On cross-examination Pittman testified he could read and write and had attended school up to the eleventh grade, and thereafter went to trade school for 1 1/2 years. Relative to his statement given on the evening of March 18, he claimed he signed it because he had been told if he did he could call his wife and go home. He said he had no knowledge of its substance because he did not read it and was not given the opportunity to do so.
Pittman now argues he did not expressly waive his rights. Specifically he asserts that the testimony of Officer Russell clearly established no positive waiver of his right to counsel prior to giving his first statement in which he did not mention the shooting. He contends that since this statement was not given in compliance with Miranda, the second statement introduced at trial suffers from the same infirmity and was therefore inadmissible. Officer Russell's testimony that Pittman was fully advised of his rights prior to his first statement refutes this contention. As we have held, "An express waiver of the right to counsel is not necessary. * * * Once the defendant has been informed of his rights and indicates that he understands those rights it would seem that his choosing to speak and not requesting a lawyer is sufficient evidence that he knows his rights and chooses not to exercise them." (People v. Brooks, 51 Ill.2d 156, 164; People v. Burbank, 53 Ill.2d 261, 266, cert. denied, 412 U.S. 951, 37 L.Ed.2d 1004, 93 S.Ct. 3017; People v. Torres, 54 Ill.2d 384, 393.) Moreover, the testimony of Sergeant Morrison indicates Pittman declined counsel prior to giving his first account to the police.
Pittman also contends that because he lacked sufficient sleep he was in no condition to make a knowing and intelligent waiver of his Miranda rights. His argument is directed to the second statement which was introduced at trial. The record indicates that Pittman was placed in his cell on March 18, 1969, after giving the first statement and during that day was free from any police interference which may have occasioned loss of rest.
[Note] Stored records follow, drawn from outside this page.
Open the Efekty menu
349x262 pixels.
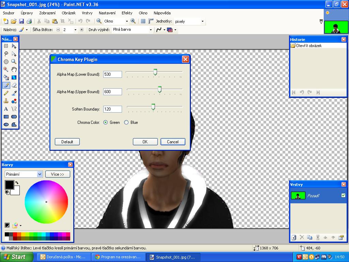[x=127, y=13]
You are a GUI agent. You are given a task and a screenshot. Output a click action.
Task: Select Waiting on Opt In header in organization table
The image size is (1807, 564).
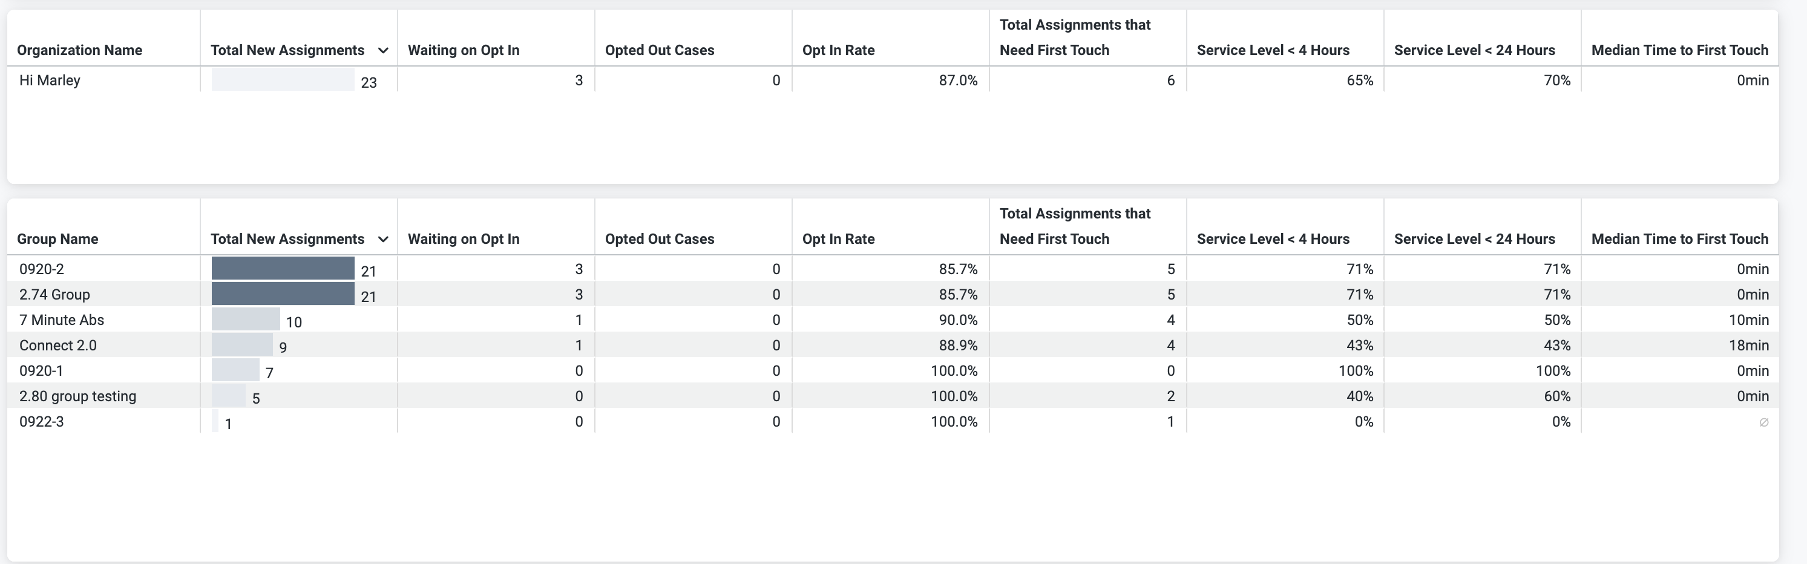[464, 51]
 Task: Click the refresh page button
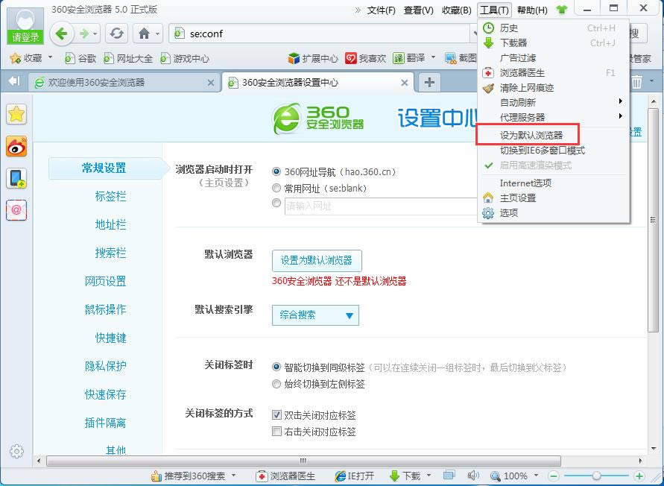116,34
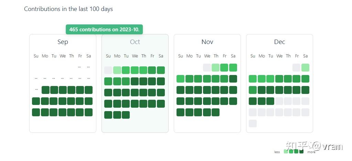
Task: Click the single gray cell in December's last row
Action: click(x=253, y=124)
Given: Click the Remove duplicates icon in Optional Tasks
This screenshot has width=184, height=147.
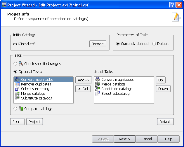Looking at the screenshot, I should coord(17,84).
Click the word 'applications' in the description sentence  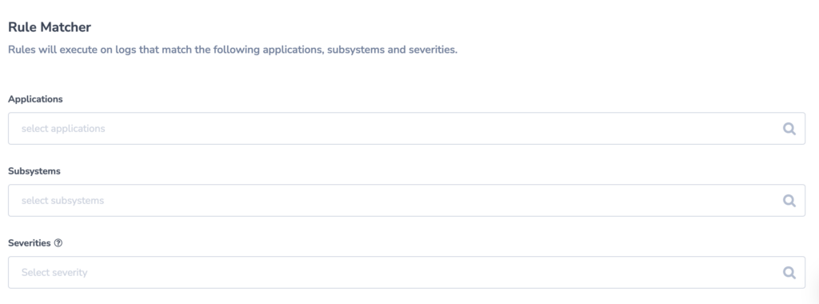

This is merely another factor to be considered by the trial court in its determination of whether a statement is voluntarily given.
The trial court's decision as to the voluntary nature of a defendant's statement will not be set aside unless contrary to the manifest weight of the evidence. (People v. Prim, 53 Ill.2d 62, 70, cert. denied, 412 U.S. 918, 37 L.Ed.2d 144, 93 S.Ct. 2731.) After consideration of the totality of the circumstances, we do not find the trial court's ruling improper.
Pittman also argues, without citation of case authority, that the card from which his Miranda warnings were read, was not introduced into evidence as required by the best evidence rule. We find no merit to this assertion. Sergeant Morrison had this card with him at the time of the hearing and no defense request for its introduction into evidence was presented. Moreover, Officer Russell stated the same warnings which appeared on the card were contained in the first paragraph of the statement forms.
Mobley argues the statement introduced against him at trial was a product of physical coercion. He further claims he was not properly advised of his rights and the card from which his rights were allegedly recited was not introduced into evidence.
Mobley's signatures were contained on four statements obtained between March 17 and 20, 1969. Sergeant Morrison, who participated in the first statement, testified that Mobley was fully advised of his rights and there were no promises or threats made before Mobley said he wanted to give a statement which, upon completion, he read. Officer Gregory Cox corroborated this testimony. Sergeant Borsis participated in the taking of the following three statements, one of which was introduced at trial. He stated that Mobley received the Miranda warnings and said that he understood. He denied knowledge that Mobley had been struck by Officer Batts, who did not participate in any phase of the interrogation. He did acknowledge the fact that Mobley had been taken to the hospital, which, he said, did not result from any beating.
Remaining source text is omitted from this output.